To the powers that be, civil liberties get in the way of business. Increasingly, the US is being run by a group of oligarchs that manipulate the government behind the scenes. This was demonstrated when trillions were allocated for the bailout of banks and CEOs of large companies while tens of millions lost their homes and jobs and had little or no support. The end of civil liberties is the natural evolution of the destruction of big unions, the social safety net and the dumbing down of the population. It is the natural outgrowth of capitalist manipulations after the destruction of the Soviet Union. For the purposes of directing the economy and the wealth thereof into the pockets of the elite, the less interference there is the better. Thus, off-shore production, destruction of unions, "re-education", fundamentalism, population control and surveillance becomes important to that goal. As the US is one of, if not the most militarily secure nation on the planet, the selling of security at the cost of civil rights is a hard sell, unless something were to occur to provoke mass response and thinking in this direction.
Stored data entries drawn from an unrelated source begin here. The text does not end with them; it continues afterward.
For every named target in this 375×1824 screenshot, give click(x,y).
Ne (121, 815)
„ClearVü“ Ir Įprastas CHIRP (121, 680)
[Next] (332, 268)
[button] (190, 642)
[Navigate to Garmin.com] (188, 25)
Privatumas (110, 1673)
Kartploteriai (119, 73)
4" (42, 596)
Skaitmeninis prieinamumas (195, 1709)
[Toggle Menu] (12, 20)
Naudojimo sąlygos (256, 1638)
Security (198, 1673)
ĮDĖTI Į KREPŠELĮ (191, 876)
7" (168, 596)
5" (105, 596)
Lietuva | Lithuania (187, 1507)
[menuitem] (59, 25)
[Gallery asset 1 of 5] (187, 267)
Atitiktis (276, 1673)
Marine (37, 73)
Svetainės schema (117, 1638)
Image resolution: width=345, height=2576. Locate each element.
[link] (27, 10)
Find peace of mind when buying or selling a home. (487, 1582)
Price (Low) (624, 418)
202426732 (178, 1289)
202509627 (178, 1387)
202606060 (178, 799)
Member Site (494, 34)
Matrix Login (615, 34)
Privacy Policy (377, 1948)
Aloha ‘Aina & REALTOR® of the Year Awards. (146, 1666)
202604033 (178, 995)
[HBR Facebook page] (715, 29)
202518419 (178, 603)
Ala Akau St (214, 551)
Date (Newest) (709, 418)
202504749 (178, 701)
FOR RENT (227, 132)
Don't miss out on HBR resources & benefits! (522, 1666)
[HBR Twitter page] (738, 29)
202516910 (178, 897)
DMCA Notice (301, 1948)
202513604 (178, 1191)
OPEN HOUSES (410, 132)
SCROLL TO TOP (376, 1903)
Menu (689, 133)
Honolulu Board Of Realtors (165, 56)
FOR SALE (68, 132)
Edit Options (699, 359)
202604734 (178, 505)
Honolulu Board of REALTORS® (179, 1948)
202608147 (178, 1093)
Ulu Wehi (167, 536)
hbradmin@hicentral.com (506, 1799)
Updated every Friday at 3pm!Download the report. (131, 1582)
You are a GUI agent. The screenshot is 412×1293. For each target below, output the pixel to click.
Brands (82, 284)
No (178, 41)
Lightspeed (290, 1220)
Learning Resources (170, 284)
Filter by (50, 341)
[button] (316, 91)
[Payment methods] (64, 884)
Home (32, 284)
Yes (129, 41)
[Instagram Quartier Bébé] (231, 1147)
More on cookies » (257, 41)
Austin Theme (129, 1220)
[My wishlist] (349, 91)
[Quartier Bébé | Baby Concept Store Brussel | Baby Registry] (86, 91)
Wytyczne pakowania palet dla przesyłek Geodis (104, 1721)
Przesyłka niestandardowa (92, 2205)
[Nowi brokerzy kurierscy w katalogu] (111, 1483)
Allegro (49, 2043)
September 11th, 2001, though spectacular in its presence, was nowhere near the fright engendered by October of 1961 at the height of the USSR/US confrontation in Cuba. At that time, the considered possibility of 150 million dead in a thermonuclear exchange were considered acceptable losses, but not the Bill of Rights and the Constitution. At this time, national security was briefly at Defcon 1, the highest level of alert equivalent to full war. When the USSR began to back off, Defcon went to level 2. After the Sept. 11th 2001 attack, Defcon level did not escalate thereafter. Since we have the Defcon protocol, why do we have to sacrifice civil rights because of a handful of terrorists? What is it that a few Muslims can accomplish that the USSR in its nuclear might could not? Now that the US is the only superpower, why do we have to sacrifice civil rights because a terrorist might show up on our shores or operate from the domestic sphere? Why do the innocent have to lose even the right to habeas corpus, passed out of law by George Bush in Sept. 2006 a mere five years after 9/11? Indeed, why should someone be denied habeas corpus without due process; innocent or possibly guilty? There is after all, at least in Canada, a safety clause in the Criminal Code of Canada called “reasonable doubt”. This law protects people by making certain that all evidence is in order and that continuity exists for all of it; otherwise it is to be disregarded. In the US that may also have such a clause of protection in their criminal code. Even with due process, many people have been judged wrongly and were executed only to be found innocent after the fact. This is why we have to tread carefully. Those who bum rush our civil rights into oblivion are serving a sinister purpose and it must be stopped. 1984 has come home to roost. The warnings of Orwell and Kafka need to be heeded.